Karena aku ini bukan seorang khalifah. Aku hanya seorang perempuan lemah, ibu
dari dua anak, nenek dari dua cucu, dan aku penyakitan. Ilmuku juga sama sekali
tak seberapa. Jika kamu memaksa terus menjadi pengikutku, maka rugilah dirimu.
Jadi, kumohon dengan sangat, demi kebaikan kita bersama, sudah waktunya;
pulanglah ke tempat asalmu!”
Aku
bisa mendengar ketegasan dalam kata demi kata yang terucapkan dari bibirku. Dan
aku tak mau melihat ada perlawanan atau pembangkangan. Jadi, kupilih memejamkan
rapat-rapat dan kembali kutasbihkan lidahku dalam asma-Nya.
“Allahu
Akbar, Allahu Akbar, Allahu Akbaaaar….”
Entah
sampai berapa lama, kurasa sampai ada yang membangunkanku, menuntunku keluar
rumah. Butet perlu menjelaskan situasinya agaknya, sehingga harus
mendiskripsikannya sebagai berikut; ”Mama tahankan, ya, kita jalan sebentar.

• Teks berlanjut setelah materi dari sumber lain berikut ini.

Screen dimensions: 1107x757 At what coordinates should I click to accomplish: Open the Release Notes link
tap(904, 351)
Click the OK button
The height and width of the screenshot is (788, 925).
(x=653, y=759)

Taksinya sudah datang. Nanti kita akan ke rumah sakit Polri di Kramat Jati.”
Aku
hanya menggumam perlahan, sempat kucari sosok itu dengan ekor mataku. Raib, ya,
makhluk asing yang terbawa dari Jeddah itu kini sungguh telah tak tampak lagi.
Menghilang entah ke mana, mungkin kembali ke tempat asalnya di bumi Allah sana.